Problem to work on
Search each line of the data for the word "path"; copy every line where it is found.

Data to process: Begin

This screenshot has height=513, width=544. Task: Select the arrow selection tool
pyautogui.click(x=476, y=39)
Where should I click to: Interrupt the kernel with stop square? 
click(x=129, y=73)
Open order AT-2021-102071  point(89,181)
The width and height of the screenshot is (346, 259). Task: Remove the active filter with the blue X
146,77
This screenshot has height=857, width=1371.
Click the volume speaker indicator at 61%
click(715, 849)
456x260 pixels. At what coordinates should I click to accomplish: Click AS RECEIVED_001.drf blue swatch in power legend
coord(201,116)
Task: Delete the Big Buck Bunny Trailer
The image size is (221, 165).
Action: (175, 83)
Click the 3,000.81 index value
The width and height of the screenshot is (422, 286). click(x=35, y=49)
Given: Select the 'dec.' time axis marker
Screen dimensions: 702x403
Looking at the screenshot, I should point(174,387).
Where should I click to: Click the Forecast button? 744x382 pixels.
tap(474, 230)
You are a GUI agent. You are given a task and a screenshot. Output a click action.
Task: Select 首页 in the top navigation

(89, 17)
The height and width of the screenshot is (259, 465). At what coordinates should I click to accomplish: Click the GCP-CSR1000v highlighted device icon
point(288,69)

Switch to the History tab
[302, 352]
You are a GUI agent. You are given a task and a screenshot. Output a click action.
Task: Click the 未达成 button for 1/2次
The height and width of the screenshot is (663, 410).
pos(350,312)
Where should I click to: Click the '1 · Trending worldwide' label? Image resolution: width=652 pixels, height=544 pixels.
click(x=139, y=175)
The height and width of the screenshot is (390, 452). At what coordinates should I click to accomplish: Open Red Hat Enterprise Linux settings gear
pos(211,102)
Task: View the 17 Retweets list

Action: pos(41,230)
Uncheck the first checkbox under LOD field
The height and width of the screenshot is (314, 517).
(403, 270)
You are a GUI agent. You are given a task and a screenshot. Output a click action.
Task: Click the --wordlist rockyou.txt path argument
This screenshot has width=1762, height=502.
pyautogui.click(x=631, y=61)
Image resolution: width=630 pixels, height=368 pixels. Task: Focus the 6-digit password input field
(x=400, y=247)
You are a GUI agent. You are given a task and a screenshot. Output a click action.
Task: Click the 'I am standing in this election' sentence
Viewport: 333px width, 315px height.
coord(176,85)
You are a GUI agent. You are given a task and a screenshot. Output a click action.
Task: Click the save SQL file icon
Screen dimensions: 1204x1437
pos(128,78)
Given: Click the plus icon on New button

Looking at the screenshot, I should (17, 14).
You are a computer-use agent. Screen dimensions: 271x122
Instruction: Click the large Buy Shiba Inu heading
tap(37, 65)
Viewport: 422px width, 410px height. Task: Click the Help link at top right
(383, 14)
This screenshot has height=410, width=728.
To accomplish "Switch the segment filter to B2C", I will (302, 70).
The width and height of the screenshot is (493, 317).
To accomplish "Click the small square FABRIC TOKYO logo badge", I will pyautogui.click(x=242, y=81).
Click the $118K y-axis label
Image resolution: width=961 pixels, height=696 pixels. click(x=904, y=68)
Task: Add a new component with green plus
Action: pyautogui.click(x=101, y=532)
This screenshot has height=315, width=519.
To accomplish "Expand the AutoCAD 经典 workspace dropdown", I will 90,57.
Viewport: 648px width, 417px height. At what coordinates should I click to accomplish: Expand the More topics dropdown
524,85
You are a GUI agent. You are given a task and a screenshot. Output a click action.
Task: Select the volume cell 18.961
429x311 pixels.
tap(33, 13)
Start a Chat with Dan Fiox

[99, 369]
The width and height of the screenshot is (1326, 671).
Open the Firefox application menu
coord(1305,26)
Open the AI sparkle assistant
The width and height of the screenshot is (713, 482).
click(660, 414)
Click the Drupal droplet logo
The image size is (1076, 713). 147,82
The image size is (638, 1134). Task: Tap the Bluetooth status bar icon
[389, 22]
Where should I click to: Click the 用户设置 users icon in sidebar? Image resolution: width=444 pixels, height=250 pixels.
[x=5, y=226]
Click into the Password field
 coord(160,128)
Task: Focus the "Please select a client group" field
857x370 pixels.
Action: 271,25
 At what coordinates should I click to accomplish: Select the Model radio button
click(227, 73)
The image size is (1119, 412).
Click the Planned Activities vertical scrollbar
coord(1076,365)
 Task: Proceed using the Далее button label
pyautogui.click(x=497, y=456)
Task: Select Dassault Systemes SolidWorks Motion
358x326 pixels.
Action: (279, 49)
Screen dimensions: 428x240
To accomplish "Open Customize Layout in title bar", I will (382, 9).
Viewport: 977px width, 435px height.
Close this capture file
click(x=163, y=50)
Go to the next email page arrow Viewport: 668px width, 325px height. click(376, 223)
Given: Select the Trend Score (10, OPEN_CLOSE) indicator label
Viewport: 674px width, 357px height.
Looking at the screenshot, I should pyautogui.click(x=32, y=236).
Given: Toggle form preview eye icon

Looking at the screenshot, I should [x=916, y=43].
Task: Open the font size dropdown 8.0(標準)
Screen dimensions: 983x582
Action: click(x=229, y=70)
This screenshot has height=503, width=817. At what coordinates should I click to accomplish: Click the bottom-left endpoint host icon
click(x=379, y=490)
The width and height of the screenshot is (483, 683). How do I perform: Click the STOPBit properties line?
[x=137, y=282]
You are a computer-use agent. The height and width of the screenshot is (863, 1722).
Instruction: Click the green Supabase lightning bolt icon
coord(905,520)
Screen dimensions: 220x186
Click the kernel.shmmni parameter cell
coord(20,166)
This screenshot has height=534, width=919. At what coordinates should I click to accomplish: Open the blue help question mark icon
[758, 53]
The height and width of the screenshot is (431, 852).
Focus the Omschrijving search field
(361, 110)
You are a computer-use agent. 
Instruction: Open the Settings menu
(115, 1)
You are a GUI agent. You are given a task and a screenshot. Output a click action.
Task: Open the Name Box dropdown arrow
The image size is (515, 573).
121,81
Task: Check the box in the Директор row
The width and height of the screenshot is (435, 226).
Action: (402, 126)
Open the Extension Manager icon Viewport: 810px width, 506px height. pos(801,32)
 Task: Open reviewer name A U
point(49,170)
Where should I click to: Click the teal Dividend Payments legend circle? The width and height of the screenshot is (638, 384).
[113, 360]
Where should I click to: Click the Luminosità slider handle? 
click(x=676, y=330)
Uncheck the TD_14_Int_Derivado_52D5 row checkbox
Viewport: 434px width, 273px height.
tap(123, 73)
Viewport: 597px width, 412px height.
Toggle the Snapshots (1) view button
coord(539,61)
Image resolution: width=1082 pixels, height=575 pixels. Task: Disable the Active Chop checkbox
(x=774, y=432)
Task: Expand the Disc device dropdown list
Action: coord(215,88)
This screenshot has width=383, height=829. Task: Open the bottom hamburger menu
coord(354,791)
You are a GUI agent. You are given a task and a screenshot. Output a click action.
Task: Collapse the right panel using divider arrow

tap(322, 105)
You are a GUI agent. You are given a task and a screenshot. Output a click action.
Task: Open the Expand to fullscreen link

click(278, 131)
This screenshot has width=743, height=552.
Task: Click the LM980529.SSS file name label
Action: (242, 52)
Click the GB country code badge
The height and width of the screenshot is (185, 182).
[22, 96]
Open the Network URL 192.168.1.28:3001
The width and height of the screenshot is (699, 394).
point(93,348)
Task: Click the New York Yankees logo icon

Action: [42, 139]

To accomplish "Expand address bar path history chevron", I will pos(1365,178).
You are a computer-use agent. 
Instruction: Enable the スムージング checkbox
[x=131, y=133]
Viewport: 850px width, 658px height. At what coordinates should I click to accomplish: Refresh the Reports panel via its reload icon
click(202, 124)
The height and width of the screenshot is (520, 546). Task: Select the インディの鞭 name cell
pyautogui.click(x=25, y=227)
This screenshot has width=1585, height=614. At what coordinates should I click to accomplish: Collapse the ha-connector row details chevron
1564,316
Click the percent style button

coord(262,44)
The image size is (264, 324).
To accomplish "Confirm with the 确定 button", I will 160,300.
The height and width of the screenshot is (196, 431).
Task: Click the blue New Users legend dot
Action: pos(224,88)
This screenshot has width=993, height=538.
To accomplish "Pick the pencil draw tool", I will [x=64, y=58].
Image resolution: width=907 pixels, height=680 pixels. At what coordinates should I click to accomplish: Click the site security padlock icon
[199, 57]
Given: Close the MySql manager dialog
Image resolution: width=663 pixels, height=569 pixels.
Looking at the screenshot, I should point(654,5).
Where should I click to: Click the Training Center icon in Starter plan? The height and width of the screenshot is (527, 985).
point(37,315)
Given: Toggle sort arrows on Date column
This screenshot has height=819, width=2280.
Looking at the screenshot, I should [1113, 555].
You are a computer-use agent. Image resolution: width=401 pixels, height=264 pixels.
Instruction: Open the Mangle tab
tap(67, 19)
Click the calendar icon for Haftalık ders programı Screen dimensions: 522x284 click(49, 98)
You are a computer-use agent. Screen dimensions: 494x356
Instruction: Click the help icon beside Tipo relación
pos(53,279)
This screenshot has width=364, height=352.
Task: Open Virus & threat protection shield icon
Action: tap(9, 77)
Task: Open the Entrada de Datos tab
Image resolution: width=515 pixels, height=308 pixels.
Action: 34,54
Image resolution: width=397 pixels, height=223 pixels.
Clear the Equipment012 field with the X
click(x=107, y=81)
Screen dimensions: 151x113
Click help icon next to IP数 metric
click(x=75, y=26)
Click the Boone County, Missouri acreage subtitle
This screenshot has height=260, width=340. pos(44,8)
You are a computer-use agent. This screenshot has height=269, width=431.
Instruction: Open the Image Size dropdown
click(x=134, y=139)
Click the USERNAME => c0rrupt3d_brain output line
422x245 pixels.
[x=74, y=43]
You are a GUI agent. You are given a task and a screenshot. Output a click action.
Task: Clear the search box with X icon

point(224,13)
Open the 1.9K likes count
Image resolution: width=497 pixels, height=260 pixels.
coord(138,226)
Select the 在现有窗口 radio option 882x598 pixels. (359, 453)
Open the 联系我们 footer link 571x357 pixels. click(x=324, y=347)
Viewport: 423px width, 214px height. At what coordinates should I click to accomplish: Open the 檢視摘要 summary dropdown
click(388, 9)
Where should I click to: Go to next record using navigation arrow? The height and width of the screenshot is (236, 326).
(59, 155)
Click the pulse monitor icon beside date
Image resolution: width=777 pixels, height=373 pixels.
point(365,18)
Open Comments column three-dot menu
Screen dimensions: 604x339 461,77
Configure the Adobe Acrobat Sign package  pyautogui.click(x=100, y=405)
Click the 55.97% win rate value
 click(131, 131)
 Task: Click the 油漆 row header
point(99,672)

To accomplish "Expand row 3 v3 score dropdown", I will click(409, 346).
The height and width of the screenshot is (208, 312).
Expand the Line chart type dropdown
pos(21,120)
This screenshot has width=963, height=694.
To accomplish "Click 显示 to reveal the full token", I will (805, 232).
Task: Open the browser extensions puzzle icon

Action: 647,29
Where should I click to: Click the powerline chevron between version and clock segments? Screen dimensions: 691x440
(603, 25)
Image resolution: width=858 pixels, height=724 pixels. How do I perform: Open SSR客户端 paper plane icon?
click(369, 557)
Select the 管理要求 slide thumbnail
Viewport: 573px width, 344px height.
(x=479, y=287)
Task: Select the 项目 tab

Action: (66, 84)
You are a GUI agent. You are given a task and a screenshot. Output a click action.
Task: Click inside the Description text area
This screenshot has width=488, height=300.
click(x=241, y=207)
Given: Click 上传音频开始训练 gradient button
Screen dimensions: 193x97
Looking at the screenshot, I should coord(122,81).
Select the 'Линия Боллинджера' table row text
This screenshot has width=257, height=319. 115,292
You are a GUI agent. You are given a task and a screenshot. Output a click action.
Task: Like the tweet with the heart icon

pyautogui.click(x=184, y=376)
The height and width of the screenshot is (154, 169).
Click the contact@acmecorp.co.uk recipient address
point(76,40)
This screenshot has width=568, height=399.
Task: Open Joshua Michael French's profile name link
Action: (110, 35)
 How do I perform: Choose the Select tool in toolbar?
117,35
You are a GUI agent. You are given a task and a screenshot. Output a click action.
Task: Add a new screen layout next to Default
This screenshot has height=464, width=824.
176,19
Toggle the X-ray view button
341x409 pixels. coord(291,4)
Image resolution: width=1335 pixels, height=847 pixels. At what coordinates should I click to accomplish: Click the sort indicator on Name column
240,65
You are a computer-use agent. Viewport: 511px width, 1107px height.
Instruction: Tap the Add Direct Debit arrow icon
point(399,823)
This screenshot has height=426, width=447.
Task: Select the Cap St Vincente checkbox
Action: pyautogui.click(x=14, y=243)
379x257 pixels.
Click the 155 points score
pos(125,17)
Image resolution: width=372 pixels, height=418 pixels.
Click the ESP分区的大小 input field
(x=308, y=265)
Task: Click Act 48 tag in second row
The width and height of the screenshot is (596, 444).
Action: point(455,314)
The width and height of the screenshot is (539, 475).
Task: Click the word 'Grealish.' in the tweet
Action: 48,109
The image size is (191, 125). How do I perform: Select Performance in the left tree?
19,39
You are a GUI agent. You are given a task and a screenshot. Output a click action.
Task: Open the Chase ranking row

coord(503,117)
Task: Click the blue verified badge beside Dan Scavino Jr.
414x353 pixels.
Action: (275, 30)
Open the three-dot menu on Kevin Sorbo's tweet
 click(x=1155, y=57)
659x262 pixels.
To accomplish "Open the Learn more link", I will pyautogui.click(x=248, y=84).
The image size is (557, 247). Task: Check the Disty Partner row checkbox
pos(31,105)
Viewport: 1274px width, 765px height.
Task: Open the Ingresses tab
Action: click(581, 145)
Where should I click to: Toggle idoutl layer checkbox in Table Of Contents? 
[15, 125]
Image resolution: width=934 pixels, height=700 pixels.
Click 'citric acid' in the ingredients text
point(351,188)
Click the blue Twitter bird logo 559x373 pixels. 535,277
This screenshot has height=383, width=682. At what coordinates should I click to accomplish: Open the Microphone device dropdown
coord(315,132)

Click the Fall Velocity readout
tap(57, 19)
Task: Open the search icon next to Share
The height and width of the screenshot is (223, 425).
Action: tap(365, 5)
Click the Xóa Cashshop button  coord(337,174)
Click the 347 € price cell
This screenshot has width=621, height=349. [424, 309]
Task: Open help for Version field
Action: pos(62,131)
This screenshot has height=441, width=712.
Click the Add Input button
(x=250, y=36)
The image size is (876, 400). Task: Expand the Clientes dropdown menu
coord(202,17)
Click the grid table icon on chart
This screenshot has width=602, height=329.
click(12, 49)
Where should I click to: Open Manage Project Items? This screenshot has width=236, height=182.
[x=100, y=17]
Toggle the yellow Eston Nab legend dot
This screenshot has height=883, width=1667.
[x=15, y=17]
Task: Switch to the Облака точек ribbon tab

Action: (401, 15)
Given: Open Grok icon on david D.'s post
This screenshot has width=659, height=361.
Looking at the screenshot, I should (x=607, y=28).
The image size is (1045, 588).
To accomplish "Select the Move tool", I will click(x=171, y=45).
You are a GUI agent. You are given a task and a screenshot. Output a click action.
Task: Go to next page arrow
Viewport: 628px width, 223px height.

Data to process: End

Answer to the exercise
Task: Click the --wordlist rockyou.txt path argument
To accomplish "Expand address bar path history chevron", I will pos(1365,178).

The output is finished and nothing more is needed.